◆ What the exercise asks ◆
Copy out every line of the rows below that contains the string "Response", matching its case exactly.

◆ Data for the task ◆
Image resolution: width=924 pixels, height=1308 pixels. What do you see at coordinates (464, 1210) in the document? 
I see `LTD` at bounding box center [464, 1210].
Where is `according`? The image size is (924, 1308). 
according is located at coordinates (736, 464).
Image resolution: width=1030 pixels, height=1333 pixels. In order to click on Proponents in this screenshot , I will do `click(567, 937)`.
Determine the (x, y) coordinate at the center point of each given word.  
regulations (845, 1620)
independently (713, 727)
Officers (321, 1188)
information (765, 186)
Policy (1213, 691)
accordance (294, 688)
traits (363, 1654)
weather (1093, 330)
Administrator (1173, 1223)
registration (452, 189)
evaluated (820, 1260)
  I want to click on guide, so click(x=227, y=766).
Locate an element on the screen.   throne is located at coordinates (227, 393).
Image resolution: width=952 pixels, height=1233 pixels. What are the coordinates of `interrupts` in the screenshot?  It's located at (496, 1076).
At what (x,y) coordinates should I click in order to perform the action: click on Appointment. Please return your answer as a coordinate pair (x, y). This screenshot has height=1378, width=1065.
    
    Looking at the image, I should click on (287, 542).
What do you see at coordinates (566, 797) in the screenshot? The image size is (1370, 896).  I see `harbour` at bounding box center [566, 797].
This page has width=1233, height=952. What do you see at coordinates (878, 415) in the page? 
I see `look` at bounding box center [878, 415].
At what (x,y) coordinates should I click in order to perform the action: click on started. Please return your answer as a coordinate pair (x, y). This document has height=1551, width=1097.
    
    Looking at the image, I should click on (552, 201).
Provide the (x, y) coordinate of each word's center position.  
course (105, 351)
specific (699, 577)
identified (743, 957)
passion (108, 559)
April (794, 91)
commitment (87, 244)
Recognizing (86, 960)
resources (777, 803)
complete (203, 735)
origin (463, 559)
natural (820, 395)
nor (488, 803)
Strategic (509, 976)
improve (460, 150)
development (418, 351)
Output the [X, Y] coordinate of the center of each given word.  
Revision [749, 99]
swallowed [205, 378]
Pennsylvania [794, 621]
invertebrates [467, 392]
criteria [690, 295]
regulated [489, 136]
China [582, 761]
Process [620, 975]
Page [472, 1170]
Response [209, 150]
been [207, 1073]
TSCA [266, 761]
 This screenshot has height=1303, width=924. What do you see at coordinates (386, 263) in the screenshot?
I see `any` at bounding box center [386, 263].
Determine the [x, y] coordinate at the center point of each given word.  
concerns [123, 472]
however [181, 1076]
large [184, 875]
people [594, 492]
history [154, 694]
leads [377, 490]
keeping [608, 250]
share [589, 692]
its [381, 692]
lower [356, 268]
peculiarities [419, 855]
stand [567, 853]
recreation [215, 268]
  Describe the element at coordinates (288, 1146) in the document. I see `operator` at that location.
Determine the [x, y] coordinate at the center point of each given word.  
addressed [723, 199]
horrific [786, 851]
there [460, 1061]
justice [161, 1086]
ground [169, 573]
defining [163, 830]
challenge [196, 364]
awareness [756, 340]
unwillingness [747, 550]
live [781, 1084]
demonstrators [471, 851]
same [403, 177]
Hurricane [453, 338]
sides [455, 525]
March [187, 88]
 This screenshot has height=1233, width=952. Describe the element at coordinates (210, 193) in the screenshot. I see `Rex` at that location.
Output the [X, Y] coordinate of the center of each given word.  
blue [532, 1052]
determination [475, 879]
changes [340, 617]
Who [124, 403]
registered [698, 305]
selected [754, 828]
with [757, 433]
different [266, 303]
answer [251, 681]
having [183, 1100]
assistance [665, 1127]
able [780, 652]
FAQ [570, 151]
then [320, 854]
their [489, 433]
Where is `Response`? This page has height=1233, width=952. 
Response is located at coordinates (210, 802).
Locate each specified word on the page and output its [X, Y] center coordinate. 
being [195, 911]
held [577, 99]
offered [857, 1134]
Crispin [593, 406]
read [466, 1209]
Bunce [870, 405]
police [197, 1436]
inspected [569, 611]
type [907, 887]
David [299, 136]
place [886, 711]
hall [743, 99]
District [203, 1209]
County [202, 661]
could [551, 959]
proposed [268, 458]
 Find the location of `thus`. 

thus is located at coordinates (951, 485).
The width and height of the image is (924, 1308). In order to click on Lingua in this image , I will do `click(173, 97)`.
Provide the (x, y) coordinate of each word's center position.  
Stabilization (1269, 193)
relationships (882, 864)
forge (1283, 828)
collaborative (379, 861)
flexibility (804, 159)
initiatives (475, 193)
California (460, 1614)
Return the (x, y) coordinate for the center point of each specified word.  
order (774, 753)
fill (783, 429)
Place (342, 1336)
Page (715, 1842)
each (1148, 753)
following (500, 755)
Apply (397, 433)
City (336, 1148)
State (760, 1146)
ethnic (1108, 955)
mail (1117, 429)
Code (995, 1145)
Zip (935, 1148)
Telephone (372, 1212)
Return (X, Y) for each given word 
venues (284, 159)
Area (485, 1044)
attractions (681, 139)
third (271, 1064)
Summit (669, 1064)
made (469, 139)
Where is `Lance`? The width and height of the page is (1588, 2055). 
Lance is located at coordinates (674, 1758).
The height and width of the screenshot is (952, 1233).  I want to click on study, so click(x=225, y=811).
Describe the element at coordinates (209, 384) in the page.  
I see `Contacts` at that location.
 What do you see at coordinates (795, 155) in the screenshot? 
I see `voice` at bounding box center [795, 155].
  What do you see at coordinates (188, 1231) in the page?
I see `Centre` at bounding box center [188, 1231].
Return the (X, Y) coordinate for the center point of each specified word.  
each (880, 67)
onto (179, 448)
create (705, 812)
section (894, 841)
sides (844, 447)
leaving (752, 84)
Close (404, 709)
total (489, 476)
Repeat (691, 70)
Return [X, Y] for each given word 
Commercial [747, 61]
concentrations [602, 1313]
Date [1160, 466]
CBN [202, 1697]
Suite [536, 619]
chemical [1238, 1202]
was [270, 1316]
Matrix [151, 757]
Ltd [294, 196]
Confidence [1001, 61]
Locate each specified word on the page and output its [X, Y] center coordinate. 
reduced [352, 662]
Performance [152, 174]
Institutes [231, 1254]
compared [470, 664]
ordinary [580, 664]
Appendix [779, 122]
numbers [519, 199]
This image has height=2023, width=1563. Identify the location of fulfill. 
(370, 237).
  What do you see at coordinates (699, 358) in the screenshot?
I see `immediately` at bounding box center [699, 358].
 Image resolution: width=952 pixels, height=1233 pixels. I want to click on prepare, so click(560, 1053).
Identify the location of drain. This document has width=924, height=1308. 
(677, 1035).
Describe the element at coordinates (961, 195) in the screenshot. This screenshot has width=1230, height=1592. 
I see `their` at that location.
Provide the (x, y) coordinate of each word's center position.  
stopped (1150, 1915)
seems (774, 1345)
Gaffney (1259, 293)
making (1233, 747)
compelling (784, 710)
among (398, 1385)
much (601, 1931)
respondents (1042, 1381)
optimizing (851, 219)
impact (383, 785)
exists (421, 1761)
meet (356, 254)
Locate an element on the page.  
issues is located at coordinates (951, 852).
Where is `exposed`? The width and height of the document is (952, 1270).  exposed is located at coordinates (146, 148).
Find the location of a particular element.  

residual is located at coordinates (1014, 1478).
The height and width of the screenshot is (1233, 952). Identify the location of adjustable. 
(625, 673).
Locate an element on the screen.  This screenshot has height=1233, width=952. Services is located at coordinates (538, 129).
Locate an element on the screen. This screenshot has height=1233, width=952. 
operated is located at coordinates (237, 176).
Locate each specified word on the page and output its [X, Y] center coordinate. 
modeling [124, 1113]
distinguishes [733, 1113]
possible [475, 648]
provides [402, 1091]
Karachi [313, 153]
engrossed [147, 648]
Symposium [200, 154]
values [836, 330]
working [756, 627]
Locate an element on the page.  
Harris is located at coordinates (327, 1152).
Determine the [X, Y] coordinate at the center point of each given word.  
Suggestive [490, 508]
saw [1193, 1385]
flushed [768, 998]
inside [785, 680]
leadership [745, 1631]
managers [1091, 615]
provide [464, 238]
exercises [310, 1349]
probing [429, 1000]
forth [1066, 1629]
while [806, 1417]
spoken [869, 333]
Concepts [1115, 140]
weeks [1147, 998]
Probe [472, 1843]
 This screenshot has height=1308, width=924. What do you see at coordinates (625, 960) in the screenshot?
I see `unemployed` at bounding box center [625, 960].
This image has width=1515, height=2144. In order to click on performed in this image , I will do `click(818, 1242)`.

◆ Full output ◆
Response [209, 150]
Where is `Response`? This page has height=1233, width=952. 
Response is located at coordinates (210, 802).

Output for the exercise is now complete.